Toulouse-Lautrec, peintre prolifique, singulier et excessif
S'il en est un qui se distingue de ses pairs et de son époque, c'est bien lui, et ce, pour des raisons connues à la fois des amateurs d'art et du grand public. D'abord pour son talent immédiatement identifiable, avec notamment sa période d'affichiste montmartrois, mais aussi pour son physique singulier. Henri de Toulouse-Lautrec restera cet artiste marquant du XIXe siècle à la carrière féconde et à l'existence balisée d'excès.
Né dans la cité épiscopale d'Albi en 1864 et mort en 1901 à l'âge de 41 ans, il demeure l'un des peintres français les plus connus de son époque et le restera à jamais. Son père, le comte Alphonse de Toulouse-Lautrec et sa mère, Adèle Tapié de Céleyran étant cousins germains, il hérite d'une constitution fragile et d'une maladie génétique causées par ce mariage consanguin. Pourtant, Toulouse-Lautrec portera sur son handicap le même regard acéré et burlesque qu'il accorde à ses modèles. Il retient de son physique sa petite taille et ses jambes courtes, allant jusqu'à les accentuer jusqu'à l'exagération dans Autoportraits à charge (1896), l'une de ses réalisations.
Après avoir dessiné durant son enfance des silhouettes d'animaux et de chevaux (le musée d'Albi leur dédie une salle), puis peint des parties de chasse, des paysages ou des scènes du quotidien, il entame un enseignement académique dans des ateliers parisiens, devenant sensible aux courants modernes d'avant-garde, qui traversent le domaine de la peinture. Fort de son bagage didactique, Lautrec consacre du temps à faire des portraits et des illustrations pour les journaux. Portraits en plein air, personnages saisis dans leur quotidien, palettes claires et lumineuses, il saisit ses modèles dans leur environnement se forgeant ainsi son propre style.

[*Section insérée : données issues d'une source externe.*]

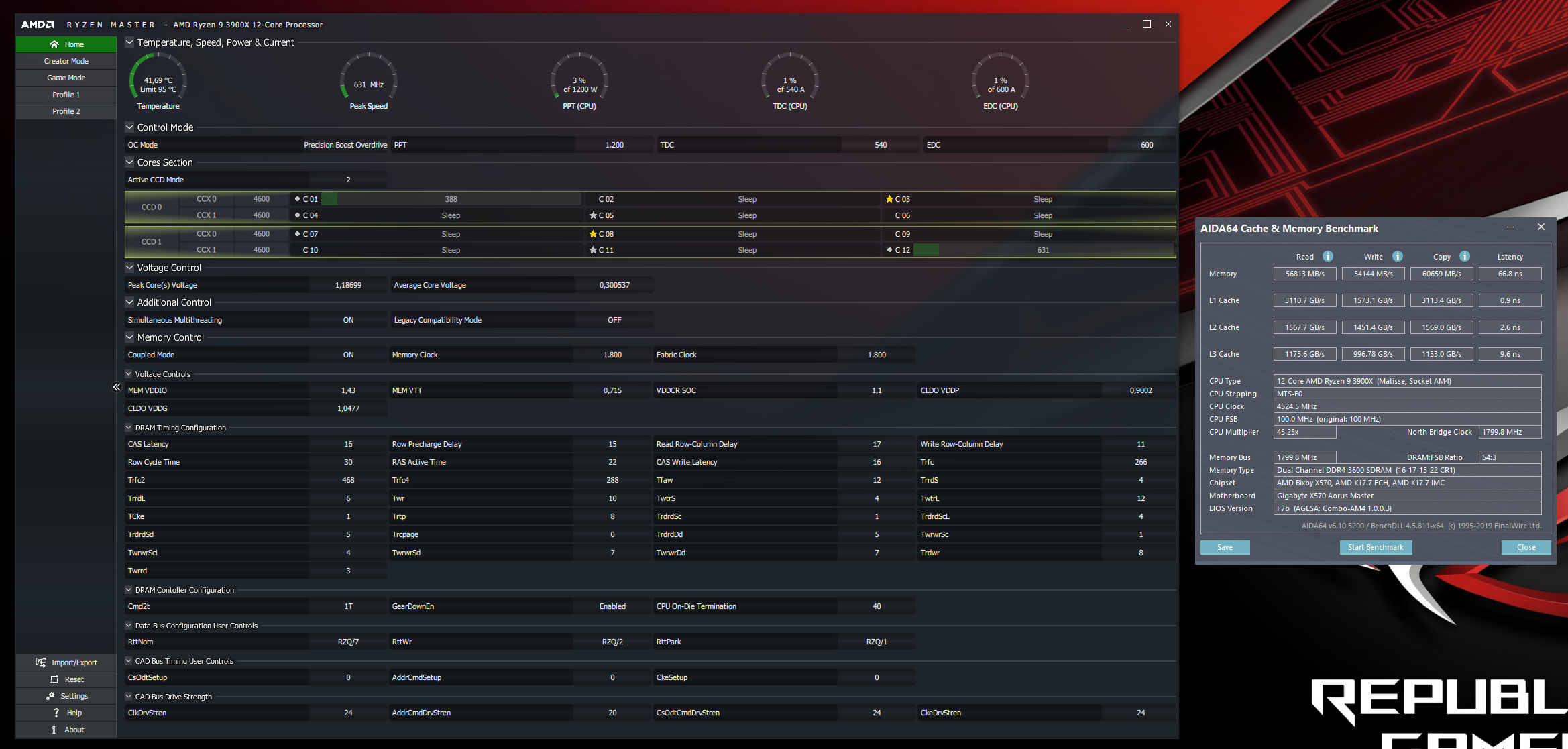Click Start Benchmark button

coord(1375,547)
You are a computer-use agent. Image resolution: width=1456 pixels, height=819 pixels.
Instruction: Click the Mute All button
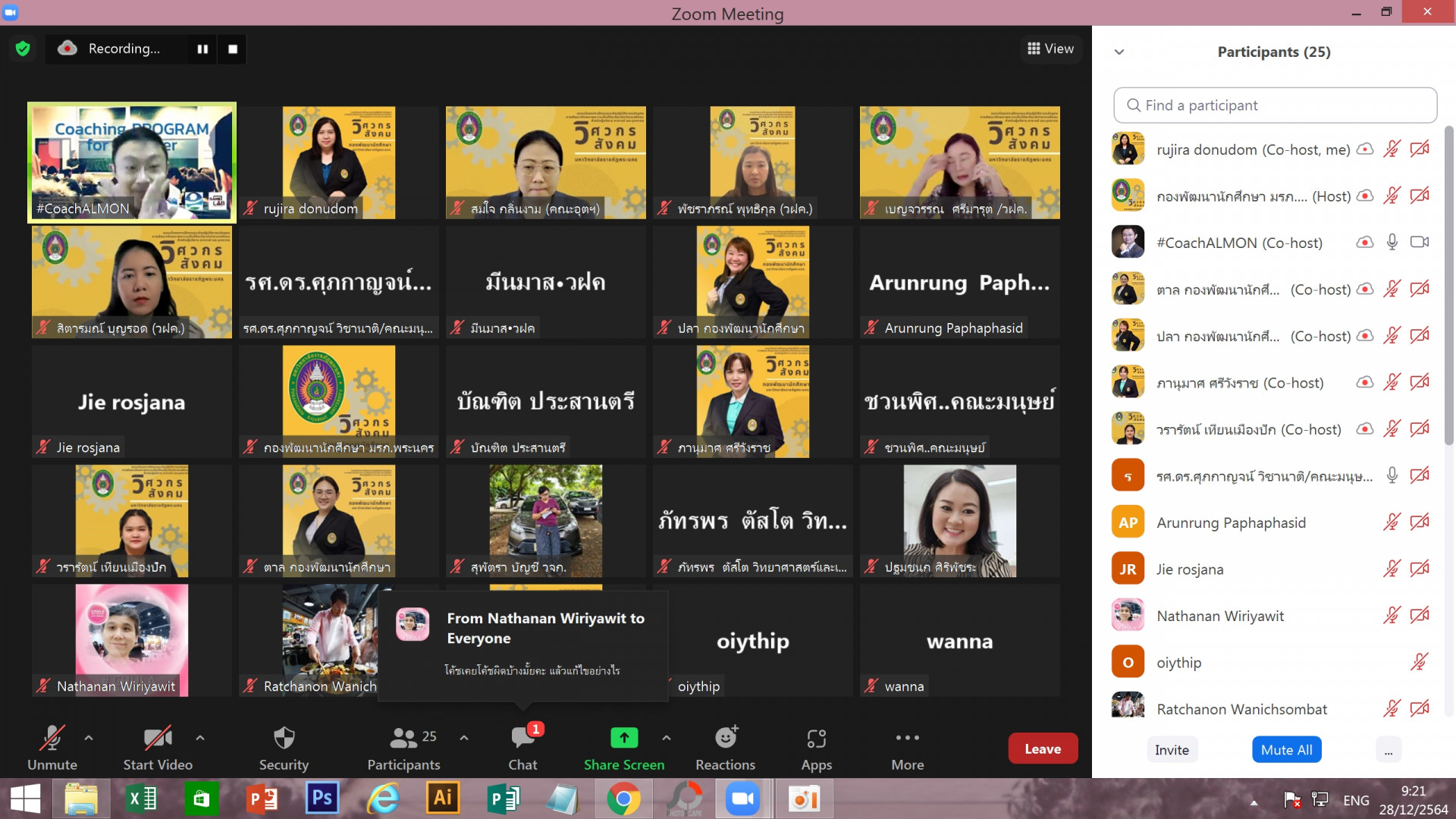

En consultant l'exposition albigeoise, beaucoup découvrent des toiles de facture plus académiques comme le Viaduc de Castelvieil (1880), Henri de Toulouse-Lautrec par lui- même (1880), Travailleurs à Céleyran (1882), Le printemps de la vie (1883), Monsieur, madame et le chien (1894)… Lautrec tient aussi une place importante dans le domaine des arts appliqués, et les journaux s'assurent sa collaboration pour faire leur publicité. Ainsi, il crée des illustrations pour la promotion de feuilletons (" Les Trois drames de Toulouse d'A ", " La Châtelaine ou le Tocsin "), ou les mémoires de l'abbé Faure (" Au pied de l'échafaud ").
En 1891, alors qu'il commence à être reconnu comme l'illustrateur des ambiances montmartroises, les responsables du Moulin Rouge lui commandent une affiche intitulée Moulin Rouge, la Goulue, où il propose une vision de l'attraction du moment, le cancan. L'affiche connait un immense succès, qui se perpétue encore aujourd'hui, au point qu'il incita Toulouse-Lautrec dans la création d'affiches et de lithographies. L'innovation de son talent tient dans la synthèse qu'il opère dans la modernité, le cadrage, la simplicité, le sens de la couleur. Il puise en partie son inspiration dans les estampes japonaises alors très recherchées.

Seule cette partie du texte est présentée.